Sunday, May 15, 2016

Comfort in Catholicity

Lots of times I get asked why we aver our belief in the one, holy, CATHOLIC, and apostolic church.  The answer lies in the meaning of the word itself.  "Catholic" means "universal" -- the same everywhere.  We dipped into that truth about the church this morning, celebrating Pentecost at St. Paul's Church in Athens which labels itself Anglican/Episcopal.

Everyone was very friendly and welcoming -- as it should be.  Coffee hour was held outside afterward and we had a couple really good conversations with a couple of gentlemen --  both British expats.   But the real treat for me was the worship.

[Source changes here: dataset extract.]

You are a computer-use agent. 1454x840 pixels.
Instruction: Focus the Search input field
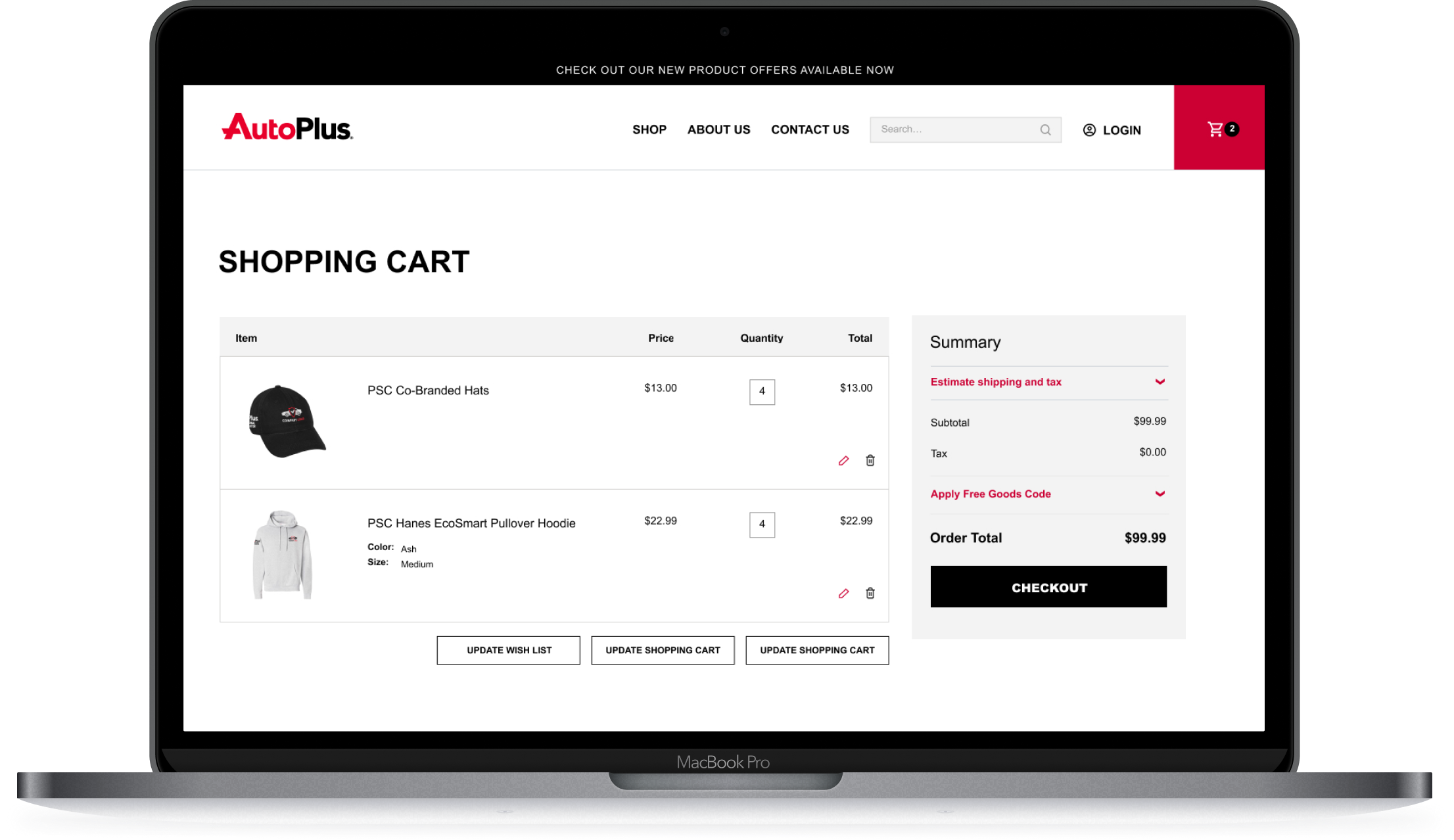tap(953, 129)
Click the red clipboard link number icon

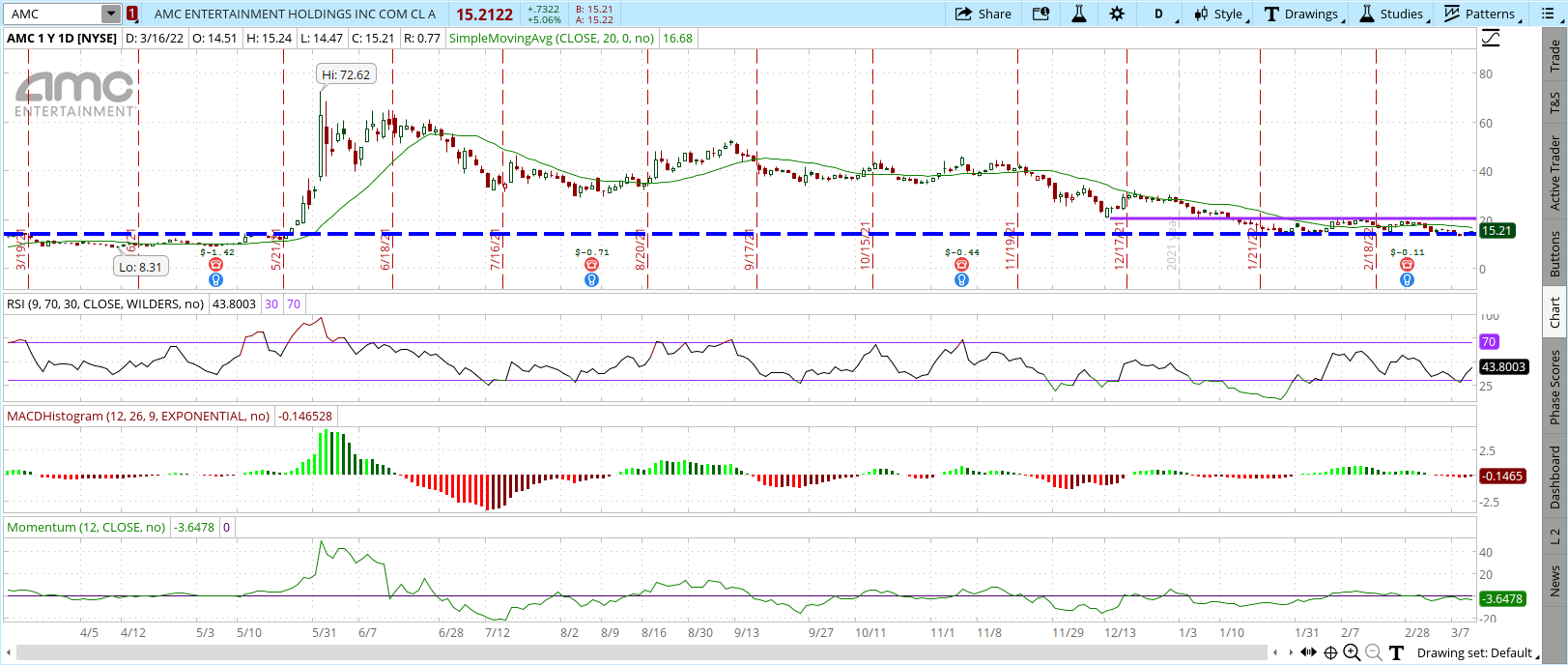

It was utterly familiar, yet had some different accents.  They had a few wonderful and appropriate additions to the liturgy in light of the fact that we were celebrating the falling of the spirit on the apostles in the cosmopolitan city of Jerusalem.  Athens can say the same thing.  I couldn't help but hear in my mind, as we were hearing with our ears the list of all the peoples who saw the apostles speaking in each one's own language, a modern version.  Instead of "Parthians, Medes, Elamites, people from Mesopotamia, Cappadocia . . ." I was hearing "Greeks, Brits, Americans, Frenchmen, Syrians, Liberians, Kenyans, Afghanis . . ., all hearing the Word afresh in their own languages.    The setting was wonderful for such a re-hearing.  And a terrific reminder that Scripture is living and active, sharper than any two-edged sword...

The city of Athens is huge and sprawling.  Apparently half the country's population lives here.  There are many sections that are dirty and infrastructure is lacking--for instance the sidewalks are a mess, broken, uneven, neglected.  Given the incredible stresses on the Greek economy right now, and the austerity measures imposed by the EU, things are really stretched.  Apparently there are hundreds of thousands who need to avail themselves of feeding programs.  Add to this the fact that there is a huge stress on things from the volume of refugee need...this place is stretched.  Perhaps even in an economic depression.

I'm glad we can add just a little to the economy here.  They really need tourists here more than ever.

Our guided program starts this evening-in about a half hour.  Tomorrow we see the Parthenon and the Akropolis Museum, then leave for one of the islands--Tinos--a traditional site of Greek Orthodox pilgrimage.